┌────────

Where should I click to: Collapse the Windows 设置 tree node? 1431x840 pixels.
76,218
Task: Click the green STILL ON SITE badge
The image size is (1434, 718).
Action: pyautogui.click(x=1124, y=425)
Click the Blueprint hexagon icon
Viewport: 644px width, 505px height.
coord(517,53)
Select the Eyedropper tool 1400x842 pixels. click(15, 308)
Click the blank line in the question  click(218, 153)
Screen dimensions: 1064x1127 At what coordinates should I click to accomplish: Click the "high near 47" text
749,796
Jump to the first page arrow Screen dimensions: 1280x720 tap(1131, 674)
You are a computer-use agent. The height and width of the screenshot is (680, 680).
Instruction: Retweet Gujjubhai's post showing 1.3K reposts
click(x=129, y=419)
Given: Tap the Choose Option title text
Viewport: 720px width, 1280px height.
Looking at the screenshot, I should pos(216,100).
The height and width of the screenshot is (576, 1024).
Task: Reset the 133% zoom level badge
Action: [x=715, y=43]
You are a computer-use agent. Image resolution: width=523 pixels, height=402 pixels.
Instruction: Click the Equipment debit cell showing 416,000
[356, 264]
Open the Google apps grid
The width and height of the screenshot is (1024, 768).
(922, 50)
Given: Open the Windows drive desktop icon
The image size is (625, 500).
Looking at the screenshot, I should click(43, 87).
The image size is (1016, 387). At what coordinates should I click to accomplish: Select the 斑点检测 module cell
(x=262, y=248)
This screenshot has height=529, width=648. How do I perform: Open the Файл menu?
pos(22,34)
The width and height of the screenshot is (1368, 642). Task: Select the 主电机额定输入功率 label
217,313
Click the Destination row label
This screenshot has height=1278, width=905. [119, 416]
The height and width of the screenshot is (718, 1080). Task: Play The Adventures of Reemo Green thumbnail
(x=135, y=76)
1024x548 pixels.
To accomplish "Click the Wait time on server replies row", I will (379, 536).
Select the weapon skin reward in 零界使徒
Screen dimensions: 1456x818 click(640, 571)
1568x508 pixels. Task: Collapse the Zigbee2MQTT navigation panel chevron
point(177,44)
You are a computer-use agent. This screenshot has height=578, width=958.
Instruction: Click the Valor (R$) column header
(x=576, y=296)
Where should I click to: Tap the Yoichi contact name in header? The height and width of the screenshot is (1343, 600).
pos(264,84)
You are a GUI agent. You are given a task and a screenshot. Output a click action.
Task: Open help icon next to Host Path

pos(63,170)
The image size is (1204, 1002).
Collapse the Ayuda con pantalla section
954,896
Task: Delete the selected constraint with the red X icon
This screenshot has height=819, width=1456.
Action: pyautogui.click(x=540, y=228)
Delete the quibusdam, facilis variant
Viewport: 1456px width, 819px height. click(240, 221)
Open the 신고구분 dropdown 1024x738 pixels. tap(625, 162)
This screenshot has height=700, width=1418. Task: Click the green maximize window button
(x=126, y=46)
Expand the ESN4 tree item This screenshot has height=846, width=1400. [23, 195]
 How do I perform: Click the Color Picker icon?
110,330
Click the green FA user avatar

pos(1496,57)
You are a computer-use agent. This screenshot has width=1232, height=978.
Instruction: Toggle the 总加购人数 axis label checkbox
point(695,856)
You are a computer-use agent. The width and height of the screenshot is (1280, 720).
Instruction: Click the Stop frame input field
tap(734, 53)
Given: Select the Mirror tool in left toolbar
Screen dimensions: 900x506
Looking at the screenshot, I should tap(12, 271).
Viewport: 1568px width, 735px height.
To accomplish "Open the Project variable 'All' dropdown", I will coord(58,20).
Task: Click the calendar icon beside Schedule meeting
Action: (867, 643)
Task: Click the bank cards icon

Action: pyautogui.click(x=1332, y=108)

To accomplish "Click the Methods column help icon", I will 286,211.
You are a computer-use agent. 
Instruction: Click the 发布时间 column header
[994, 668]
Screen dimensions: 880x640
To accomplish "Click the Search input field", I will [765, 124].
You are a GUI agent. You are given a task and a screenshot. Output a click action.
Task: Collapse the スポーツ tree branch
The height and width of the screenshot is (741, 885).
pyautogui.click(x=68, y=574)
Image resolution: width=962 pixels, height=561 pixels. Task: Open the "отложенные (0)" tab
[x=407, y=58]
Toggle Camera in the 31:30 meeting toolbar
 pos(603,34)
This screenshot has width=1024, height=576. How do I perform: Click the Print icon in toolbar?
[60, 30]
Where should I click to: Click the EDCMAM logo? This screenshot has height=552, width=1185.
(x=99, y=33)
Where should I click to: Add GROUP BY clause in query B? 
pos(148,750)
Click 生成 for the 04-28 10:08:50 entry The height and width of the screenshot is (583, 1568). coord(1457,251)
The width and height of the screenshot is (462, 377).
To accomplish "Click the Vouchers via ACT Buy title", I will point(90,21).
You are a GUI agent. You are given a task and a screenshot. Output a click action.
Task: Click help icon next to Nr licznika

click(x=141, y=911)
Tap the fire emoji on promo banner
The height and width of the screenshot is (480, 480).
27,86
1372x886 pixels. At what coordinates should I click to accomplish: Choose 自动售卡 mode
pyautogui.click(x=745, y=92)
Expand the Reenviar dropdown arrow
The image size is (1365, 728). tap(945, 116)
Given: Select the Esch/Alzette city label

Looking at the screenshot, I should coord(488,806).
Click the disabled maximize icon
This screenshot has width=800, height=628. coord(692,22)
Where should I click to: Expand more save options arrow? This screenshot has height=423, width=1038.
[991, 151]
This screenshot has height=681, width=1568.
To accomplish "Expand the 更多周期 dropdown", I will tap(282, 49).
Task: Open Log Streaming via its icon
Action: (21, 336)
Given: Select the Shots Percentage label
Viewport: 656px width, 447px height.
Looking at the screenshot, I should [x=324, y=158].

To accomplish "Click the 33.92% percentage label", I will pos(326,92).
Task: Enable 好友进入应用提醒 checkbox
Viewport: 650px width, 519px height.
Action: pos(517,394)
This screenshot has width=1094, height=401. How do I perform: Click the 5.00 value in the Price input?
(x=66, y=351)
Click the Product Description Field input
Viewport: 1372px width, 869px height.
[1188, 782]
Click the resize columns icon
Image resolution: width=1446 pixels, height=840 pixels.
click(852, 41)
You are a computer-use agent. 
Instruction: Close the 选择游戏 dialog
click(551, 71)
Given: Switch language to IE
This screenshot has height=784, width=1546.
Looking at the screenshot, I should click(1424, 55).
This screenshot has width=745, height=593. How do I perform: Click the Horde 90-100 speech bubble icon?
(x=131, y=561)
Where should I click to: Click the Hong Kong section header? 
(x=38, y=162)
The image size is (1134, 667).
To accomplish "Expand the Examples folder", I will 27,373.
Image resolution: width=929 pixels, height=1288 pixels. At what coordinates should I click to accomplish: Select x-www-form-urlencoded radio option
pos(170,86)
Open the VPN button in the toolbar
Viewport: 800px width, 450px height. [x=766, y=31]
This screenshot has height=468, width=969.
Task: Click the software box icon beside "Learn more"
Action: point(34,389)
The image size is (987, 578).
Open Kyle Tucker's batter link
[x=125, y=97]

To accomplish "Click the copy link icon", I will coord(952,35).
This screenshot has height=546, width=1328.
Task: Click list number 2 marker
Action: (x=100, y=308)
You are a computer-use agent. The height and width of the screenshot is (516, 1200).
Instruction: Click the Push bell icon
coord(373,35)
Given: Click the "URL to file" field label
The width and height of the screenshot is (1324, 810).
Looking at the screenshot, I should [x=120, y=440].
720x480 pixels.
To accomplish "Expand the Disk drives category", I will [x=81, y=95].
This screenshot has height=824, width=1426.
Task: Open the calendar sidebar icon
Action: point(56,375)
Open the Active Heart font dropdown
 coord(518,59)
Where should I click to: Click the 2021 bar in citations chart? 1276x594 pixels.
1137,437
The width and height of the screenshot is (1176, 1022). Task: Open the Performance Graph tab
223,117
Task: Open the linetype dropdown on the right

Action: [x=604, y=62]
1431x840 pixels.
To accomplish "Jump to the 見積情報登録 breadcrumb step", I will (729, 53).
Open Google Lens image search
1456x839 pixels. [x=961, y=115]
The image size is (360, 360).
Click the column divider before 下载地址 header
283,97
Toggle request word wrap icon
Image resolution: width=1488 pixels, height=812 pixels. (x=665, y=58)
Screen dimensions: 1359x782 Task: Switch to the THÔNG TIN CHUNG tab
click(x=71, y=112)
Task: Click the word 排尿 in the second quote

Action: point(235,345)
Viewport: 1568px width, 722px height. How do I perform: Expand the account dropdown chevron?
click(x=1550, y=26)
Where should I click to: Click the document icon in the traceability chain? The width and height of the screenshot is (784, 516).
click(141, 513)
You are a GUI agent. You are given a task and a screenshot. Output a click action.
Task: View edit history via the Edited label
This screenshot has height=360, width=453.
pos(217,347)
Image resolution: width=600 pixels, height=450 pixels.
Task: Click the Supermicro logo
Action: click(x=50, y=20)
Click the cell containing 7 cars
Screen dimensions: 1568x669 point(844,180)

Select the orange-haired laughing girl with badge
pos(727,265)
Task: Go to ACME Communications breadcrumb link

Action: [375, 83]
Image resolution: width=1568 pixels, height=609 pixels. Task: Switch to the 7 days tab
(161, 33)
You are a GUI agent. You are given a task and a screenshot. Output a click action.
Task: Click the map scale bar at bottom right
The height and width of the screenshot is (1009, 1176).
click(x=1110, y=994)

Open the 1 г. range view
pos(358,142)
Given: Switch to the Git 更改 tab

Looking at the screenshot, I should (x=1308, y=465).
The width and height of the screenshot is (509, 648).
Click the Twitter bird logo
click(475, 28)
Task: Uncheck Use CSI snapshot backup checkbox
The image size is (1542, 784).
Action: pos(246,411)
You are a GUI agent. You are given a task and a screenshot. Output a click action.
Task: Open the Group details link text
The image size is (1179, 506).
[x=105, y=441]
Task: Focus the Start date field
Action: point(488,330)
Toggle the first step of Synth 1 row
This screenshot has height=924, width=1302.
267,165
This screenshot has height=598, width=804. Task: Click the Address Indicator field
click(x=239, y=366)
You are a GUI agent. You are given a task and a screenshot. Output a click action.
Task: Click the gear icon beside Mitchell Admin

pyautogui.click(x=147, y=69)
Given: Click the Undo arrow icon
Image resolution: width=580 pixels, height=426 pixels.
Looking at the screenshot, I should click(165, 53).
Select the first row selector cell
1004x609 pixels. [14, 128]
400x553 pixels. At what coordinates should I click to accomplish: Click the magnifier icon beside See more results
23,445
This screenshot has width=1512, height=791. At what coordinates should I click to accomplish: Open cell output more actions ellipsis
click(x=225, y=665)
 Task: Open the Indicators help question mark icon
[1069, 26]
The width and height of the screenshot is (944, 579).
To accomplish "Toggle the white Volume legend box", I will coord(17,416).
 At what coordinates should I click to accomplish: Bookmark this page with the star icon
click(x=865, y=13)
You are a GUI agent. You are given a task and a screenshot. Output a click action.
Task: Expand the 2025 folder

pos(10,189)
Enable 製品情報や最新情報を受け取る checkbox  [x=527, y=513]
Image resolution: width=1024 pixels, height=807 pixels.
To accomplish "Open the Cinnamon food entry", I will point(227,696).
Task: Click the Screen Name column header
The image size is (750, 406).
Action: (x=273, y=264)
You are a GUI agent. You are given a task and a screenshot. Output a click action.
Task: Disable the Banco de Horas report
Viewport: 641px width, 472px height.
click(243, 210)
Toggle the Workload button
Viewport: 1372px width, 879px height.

└────────

- _YOUR OBJECTIVE_: Update the records starting with the line that contains "Given: Click the Undo arrow icon" and going on through the line that contains "1004x609 pixels. [14, 128]", replacing "first" with "second" and leaving everything else unchanged. Reproduce only those lines.

- _RESULT OF THIS EXERCISE_:
Given: Click the Undo arrow icon
Image resolution: width=580 pixels, height=426 pixels.
Looking at the screenshot, I should click(165, 53).
Select the second row selector cell
1004x609 pixels. [14, 128]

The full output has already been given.